My View: Don't use 'junk' science to guide policy
In October 2019, the state Department of Environmental Quality issued a new air quality permit for the Covanta trash incinerator outside Salem, the 20th largest emitter of greenhouse gases (GHGs) in Oregon.
DEQ proposed doubling its GHG emission limit. The change did not reflect an actual increase in emissions, rather a new requirement to count a previously uncounted fraction. But the history behind this accounting footnote reveals something worse: a web of manipulated and outdated science spun by corporate interests, often in collusion with regulatory agencies, at the expense of a healthy environment.
Waste incinerators produce two types of greenhouse gases: biogenic from burning wood, food waste and grass clippings and anthropogenic from plastics, synthetics and other fossil-fuel products.
The federal Environmental Protection Agency had ruled that, for incinerators, biogenic GHGs did not count, because carbon emissions from burning biogenic matter were offset by natural processes. As if trees, when they sequester carbon dioxide, could tell the difference between that which comes from a burnt telephone versus burnt scraps of pizza.
In 2013, the Washington, D.C., Court of Appeals found the EPA's argument lacked scientific evidence. In a ruling that sided with environmentalists against the EPA and its corporate allies, the court stated: "The atmosphere makes no distinction between carbon dioxide emitted by biogenic and fossil-fuel sources."
The difference is hardly trivial. Half of the greenhouse gases emitted by incinerators are biogenic. It is precisely this accounting fallacy that underpins claims that incinerators are better for global warming than landfills.
In May 2019, Covanta testified in the Oregon state Senate that waste incineration resulted in a net reduction in greenhouse gases, citing a 2013 National Renewable Energy Lab paper, which concluded that, compared to the incinerators of the 1970s and '80s, modern facilities released fewer greenhouse gases than landfills.
Covanta, however, was built in 1987 and is, as the company testified, in need of improvements. Furthermore, the analysis applied to the newer facilities excluded biogenic greenhouse gases and is therefore scientifically outdated. Covanta also cherry-picked its comparisons, neglecting to mention the superior performance of alternatives that maximize re-use and recycling.

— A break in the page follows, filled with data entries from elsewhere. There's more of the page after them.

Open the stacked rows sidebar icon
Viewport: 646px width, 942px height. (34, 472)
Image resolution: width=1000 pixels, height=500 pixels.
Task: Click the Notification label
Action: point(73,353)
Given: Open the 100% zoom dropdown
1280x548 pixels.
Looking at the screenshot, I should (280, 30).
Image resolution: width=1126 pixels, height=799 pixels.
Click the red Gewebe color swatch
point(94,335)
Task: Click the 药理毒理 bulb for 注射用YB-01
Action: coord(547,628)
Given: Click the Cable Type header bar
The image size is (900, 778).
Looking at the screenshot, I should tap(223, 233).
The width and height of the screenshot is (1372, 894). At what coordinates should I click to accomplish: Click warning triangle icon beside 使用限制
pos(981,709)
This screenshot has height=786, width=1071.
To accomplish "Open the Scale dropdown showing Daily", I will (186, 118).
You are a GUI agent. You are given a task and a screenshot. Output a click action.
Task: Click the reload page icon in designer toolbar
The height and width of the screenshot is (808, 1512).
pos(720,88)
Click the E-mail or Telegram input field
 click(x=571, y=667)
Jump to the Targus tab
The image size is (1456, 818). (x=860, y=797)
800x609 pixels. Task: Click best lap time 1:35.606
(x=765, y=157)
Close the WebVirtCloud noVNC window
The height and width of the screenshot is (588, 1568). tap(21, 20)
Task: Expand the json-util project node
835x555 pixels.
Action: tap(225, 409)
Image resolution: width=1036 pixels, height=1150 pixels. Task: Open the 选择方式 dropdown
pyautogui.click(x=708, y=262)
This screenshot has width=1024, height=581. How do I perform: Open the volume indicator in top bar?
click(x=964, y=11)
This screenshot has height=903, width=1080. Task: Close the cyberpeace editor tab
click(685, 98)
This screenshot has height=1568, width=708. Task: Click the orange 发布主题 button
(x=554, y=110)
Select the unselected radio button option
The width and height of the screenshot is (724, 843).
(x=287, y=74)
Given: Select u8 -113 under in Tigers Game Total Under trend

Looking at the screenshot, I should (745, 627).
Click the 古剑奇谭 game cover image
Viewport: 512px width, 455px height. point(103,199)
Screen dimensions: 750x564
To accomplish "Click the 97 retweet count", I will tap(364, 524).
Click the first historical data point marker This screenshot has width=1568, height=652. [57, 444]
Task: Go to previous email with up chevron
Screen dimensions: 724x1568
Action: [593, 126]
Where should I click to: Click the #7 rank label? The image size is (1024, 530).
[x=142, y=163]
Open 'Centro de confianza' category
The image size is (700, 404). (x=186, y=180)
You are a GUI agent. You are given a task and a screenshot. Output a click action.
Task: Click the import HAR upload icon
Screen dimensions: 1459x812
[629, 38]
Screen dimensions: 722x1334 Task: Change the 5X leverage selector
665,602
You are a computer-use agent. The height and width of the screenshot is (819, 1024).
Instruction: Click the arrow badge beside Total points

In 2017, when Metro considered sending Portland's trash to Covanta, they hired Ollson Environmental Health Management to compare the incinerator with the landfill alternative.
For greenhouse gas emissions, Ollson found it was a toss-up between Covanta and the landfill. Both methodologies used were developed by the EPA and excluded biogenic GHGs. If they were counted, the balance would tip heavily in favor of the landfill.
According to Ollson, Covanta "expressed a number of concerns about modeling assumptions" and lobbied Ollson to modify their calculations. Ollson declined. Metro decided to stick with the landfill.
Since then, other independent researchers, including Sound Resource Management and the Center for International Environmental Law, have found that incineration produces more greenhouse gases per unit of trash disposed than any of the alternatives.
Science that is outdated, manipulated, cherry-picked or lacking in evidence is junk science. It often is deployed by polluting industries to bamboozle the public into supporting bad policy choices. Rather than junk, we need good science. With the DEQ's new mandate to count all greenhouse gas emissions, Covanta can no longer spin itself as the most climate-friendly alternative we have.
Dr. Patricia Kullberg is a Portland native and the former medical director of the Multnomah County Health Department. She researches issues related to public health and climate change for Oregon Physicians for Social Responsibility.